Listed entries.
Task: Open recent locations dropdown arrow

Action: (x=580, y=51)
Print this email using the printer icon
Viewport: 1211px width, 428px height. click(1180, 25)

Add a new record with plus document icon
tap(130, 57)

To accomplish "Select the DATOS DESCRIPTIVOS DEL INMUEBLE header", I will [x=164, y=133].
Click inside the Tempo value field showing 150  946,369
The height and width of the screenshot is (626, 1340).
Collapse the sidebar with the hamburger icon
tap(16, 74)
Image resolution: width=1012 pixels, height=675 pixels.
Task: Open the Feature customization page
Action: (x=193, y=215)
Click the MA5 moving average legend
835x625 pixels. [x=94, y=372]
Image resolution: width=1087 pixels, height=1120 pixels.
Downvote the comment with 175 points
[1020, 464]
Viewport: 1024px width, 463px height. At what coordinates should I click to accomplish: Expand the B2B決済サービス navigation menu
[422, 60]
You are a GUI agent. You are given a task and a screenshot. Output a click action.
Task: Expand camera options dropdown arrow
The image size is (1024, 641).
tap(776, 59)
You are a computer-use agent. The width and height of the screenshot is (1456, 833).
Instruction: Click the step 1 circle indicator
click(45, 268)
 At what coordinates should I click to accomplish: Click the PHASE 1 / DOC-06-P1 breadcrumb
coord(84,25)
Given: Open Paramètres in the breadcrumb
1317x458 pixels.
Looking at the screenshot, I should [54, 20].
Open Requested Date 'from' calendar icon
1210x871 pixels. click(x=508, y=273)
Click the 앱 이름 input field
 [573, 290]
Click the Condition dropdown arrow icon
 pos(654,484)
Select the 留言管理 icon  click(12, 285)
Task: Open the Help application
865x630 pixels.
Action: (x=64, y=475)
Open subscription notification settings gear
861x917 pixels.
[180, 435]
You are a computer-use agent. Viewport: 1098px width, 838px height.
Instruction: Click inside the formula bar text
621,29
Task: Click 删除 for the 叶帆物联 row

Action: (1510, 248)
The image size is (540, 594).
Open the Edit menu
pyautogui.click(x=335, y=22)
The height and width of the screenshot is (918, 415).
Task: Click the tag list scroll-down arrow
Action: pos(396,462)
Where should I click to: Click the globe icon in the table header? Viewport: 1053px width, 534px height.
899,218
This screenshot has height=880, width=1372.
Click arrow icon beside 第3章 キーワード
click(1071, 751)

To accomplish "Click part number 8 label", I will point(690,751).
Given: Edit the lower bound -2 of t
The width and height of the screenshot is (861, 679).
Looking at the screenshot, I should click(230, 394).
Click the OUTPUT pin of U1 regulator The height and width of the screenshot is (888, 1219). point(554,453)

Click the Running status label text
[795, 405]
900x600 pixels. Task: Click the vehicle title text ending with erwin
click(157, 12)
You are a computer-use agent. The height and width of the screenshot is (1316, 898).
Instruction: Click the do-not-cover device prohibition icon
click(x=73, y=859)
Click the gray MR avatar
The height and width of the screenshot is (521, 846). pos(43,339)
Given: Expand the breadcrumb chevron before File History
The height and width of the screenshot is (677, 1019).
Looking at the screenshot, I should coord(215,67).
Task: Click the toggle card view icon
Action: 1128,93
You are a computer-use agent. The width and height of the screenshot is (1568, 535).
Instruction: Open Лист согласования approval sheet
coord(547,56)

Your assignment.
Could you reproduce all of the entries above exactly?

Exercise solution.
Task: Open recent locations dropdown arrow

Action: (x=580, y=51)
Print this email using the printer icon
Viewport: 1211px width, 428px height. click(1180, 25)

Add a new record with plus document icon
tap(130, 57)

To accomplish "Select the DATOS DESCRIPTIVOS DEL INMUEBLE header", I will [x=164, y=133].
Click inside the Tempo value field showing 150  946,369
The height and width of the screenshot is (626, 1340).
Collapse the sidebar with the hamburger icon
tap(16, 74)
Image resolution: width=1012 pixels, height=675 pixels.
Task: Open the Feature customization page
Action: (x=193, y=215)
Click the MA5 moving average legend
835x625 pixels. [x=94, y=372]
Image resolution: width=1087 pixels, height=1120 pixels.
Downvote the comment with 175 points
[1020, 464]
Viewport: 1024px width, 463px height. At what coordinates should I click to accomplish: Expand the B2B決済サービス navigation menu
[422, 60]
You are a GUI agent. You are given a task and a screenshot. Output a click action.
Task: Expand camera options dropdown arrow
The image size is (1024, 641).
tap(776, 59)
You are a computer-use agent. The width and height of the screenshot is (1456, 833).
Instruction: Click the step 1 circle indicator
click(45, 268)
 At what coordinates should I click to accomplish: Click the PHASE 1 / DOC-06-P1 breadcrumb
coord(84,25)
Given: Open Paramètres in the breadcrumb
1317x458 pixels.
Looking at the screenshot, I should [54, 20].
Open Requested Date 'from' calendar icon
1210x871 pixels. click(x=508, y=273)
Click the 앱 이름 input field
 [573, 290]
Click the Condition dropdown arrow icon
 pos(654,484)
Select the 留言管理 icon  click(12, 285)
Task: Open the Help application
865x630 pixels.
Action: (x=64, y=475)
Open subscription notification settings gear
861x917 pixels.
[180, 435]
You are a computer-use agent. Viewport: 1098px width, 838px height.
Instruction: Click inside the formula bar text
621,29
Task: Click 删除 for the 叶帆物联 row

Action: (1510, 248)
The image size is (540, 594).
Open the Edit menu
pyautogui.click(x=335, y=22)
The height and width of the screenshot is (918, 415).
Task: Click the tag list scroll-down arrow
Action: pos(396,462)
Where should I click to: Click the globe icon in the table header? Viewport: 1053px width, 534px height.
899,218
This screenshot has height=880, width=1372.
Click arrow icon beside 第3章 キーワード
click(1071, 751)

To accomplish "Click part number 8 label", I will point(690,751).
Given: Edit the lower bound -2 of t
The width and height of the screenshot is (861, 679).
Looking at the screenshot, I should click(230, 394).
Click the OUTPUT pin of U1 regulator The height and width of the screenshot is (888, 1219). point(554,453)

Click the Running status label text
[795, 405]
900x600 pixels. Task: Click the vehicle title text ending with erwin
click(157, 12)
You are a computer-use agent. The height and width of the screenshot is (1316, 898).
Instruction: Click the do-not-cover device prohibition icon
click(x=73, y=859)
Click the gray MR avatar
The height and width of the screenshot is (521, 846). pos(43,339)
Given: Expand the breadcrumb chevron before File History
The height and width of the screenshot is (677, 1019).
Looking at the screenshot, I should coord(215,67).
Task: Click the toggle card view icon
Action: 1128,93
You are a computer-use agent. The width and height of the screenshot is (1568, 535).
Instruction: Open Лист согласования approval sheet
coord(547,56)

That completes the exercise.